My journey to licensure and starting my own practice in Psychotherapy. My focus is adults with a history of child abuse, neglect, or abandonment. I’m not officially certified in anything but marriage and family therapy but I’ve got a dancer’s soul and I’ve studied dance since I was 5 years old. I took classes through to college before I changed my life’s focus but have always wanted to use my love and gift of dance MORE.
I wrote the following post back in 2020 when the pandemic first hit and right after I began my career as an Associate Marriage and Family Therapist. I didn’t realize I never actually posted it. Two years later, 2022, I now have the bandwidth to start posting again. And my journey continues…I now facilitate mindful movement five days a week in group therapy with adults with mental illness and substance abuse. Arthritis has slowed me down lately but I’ve got an upcoming medical procedure that hopefully will put me back on my feet. However, I have two knee replacements in my near future, all due to arthritis and excruciating pain. So, again, I’m still a work in progress.
These past few weeks have been very interesting as I watch the world react to the global pandemic. There are all kinds of fears and rumors amid the constant change in our freedom to come and go as we please. As an introvert and one of the “essential employees”, my life really hasn’t changed much. If anything, it’s been easier in some ways. It’s been easier to get to work because there is no bumper to bumper traffic and pretty great finding a parking spot at work since I have to park on the streets of La Jolla.

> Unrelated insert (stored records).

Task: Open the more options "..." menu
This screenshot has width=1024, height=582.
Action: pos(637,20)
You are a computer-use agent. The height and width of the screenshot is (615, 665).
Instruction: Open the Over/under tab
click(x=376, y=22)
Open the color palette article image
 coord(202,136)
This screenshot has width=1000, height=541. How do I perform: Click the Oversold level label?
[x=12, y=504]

It’s been more difficult to grocery shop but I’ve been turning to online purchasing lately.
I’m doing online worship and it’s great to sit in my living room, or dance with abandon, should the Holy Spirit move me to do so. My back is still an issue and I’ve turned to chiropractic and supplements to reduce the discomfort. I’m still walking even though I’m now experiencing more sciatic pain after the walk. So, I have to be mindful when I move.

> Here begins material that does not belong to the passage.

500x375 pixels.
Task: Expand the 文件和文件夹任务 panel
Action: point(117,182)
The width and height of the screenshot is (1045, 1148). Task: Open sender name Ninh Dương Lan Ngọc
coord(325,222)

This realization sparked the idea of calling my form of therapy, Mindful Movement. I’ve already been implementing it in my work with groups. While there are challenges to working with mental health clients, I have used basic warm-up techniques and isolations to loosen up sedentary muscles and stiff necks. I’m learning to navigate all the different personalities that come with mental illness and slowing gaining rapport and respect of group members.